A chaque décennie, sa couche de méfiances. Dans les années 70, il fallait craindre l'Etat. Dans les années 80, c'était IBM. Dans les années 2000, Google. "Aujourd'hui, ce sont les individus. Demain ce seront les objets", analyse Stéphanie Lacour. Ce qui inquiète le plus cette chargée de recherches au CNRS, responsable de l'équipe "Normativité et nouvelles technologies", ce sont les puces RFID (Radio Frequency Identification, c'est-à-dire identification par fréquence radio), consultables à distance, et les nanotechnologies, leur déclinaison dans le domaine de l'infiniment petit, appliquées aux produits de grande consommation. Très bientôt, le fichage destiné à tracer leur itinéraire sur la chaîne de production ou dans les stocks des hypermarchés sera ringard. Place au Web des objets ! L'idée est que tous ces objets devenus intelligents soient reliés au réseau. Chacun aura une identité et émettra, si on l'interroge, un certain nombre d'informations. Par exemple, votre pack de yaourts vous informera de sa date de péremption mais il fournira également des indications précieuses aux services de marketing des industriels de l'agroalimentaire et aux grandes surfaces. Souriez, vous êtes cernés ! Le marché potentiel mondial - 100 000 milliards d'objets à étiqueter - donne le tournis. Lacour explique : "Les industriels et les patrons de grande surface ont vite compris que ceux qui ne participeraient pas au codage des puces seraient les perdants." C'est pourquoi ils ont rejoint EPCglobal Inc., une multinationale américaine au nom très Big Brother qui propose les systèmes d'encodage. "Mais imaginez le problème si vos médicaments peuvent révéler à distance et à n'importe qui que vous suivez une trithérapie", pointe Lacour. D'autant que les puces, sans batterie et demain invisibles, sont immortelles.

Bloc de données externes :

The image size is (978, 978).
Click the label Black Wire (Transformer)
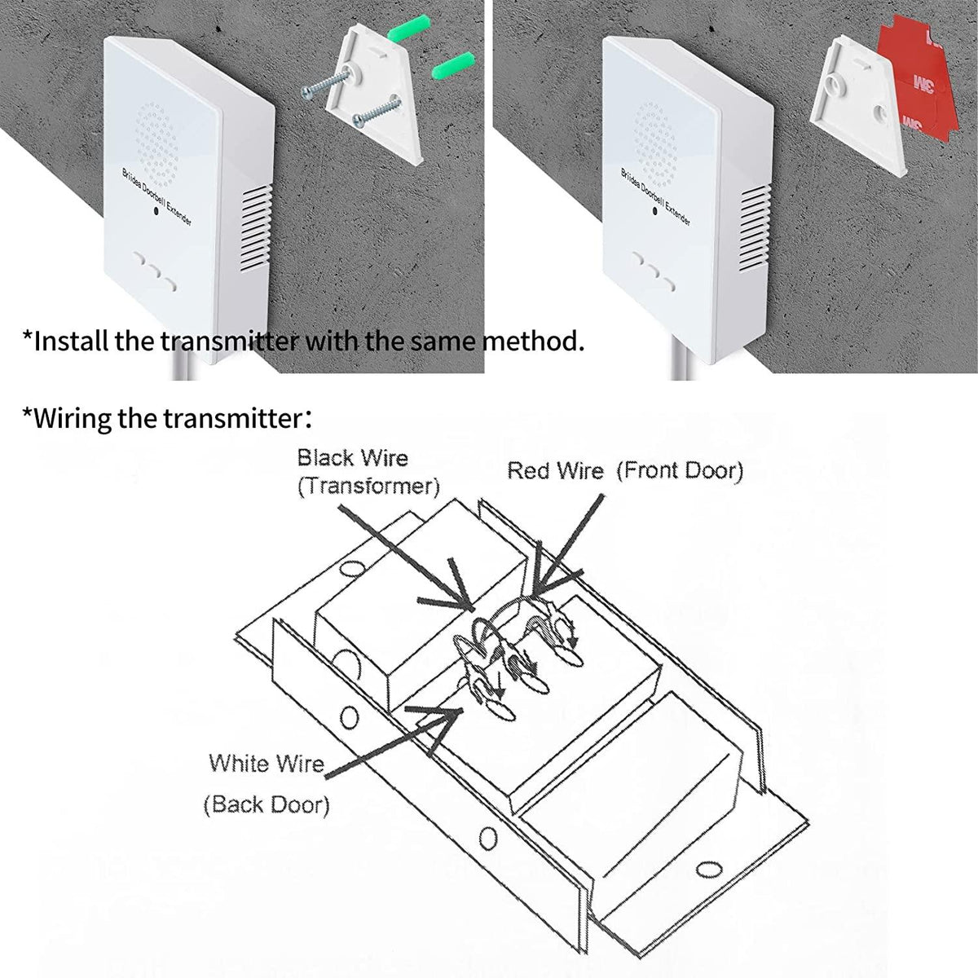(368, 472)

"Chaque fois qu'une technologie arrive sur le marché, une autre la remplace presque immédiatement. Nous manquons cruellement de recul", commente Alex Türk, sénateur du Nord divers droites et patron de la Cnil, qui reconnaît que celle-ci n'a pas brillé jusqu'ici par son anticipation. Il vient doncv de créer un département de la prospection qui, outre les ingénieurs et les juristes maison, fera appel au Commissariat à l'énergie atomique mais aussi à des sociologues et à des médecins. Objectif : aider les pouvoirs publics à légiférer. Lionel Tardy hausse les épaules, fataliste : "La loi aura toujours une guerre de retard sur la technologie." Lui préfère miser sur l'éducation citoyenne, dès l'école, et l'application rigoureuse des textes existants, notamment le droit d'accès aux données personnelles et celui à l'oubli. Le chemin est encore long. Comme dit l'humoriste américain Dave Barry dans ses Chroniques déjantées d'Internet : "Les ordinateurs ont le pouvoir de transformer notre monde en un monde qui nous est totalement étranger." CQFD. G.D.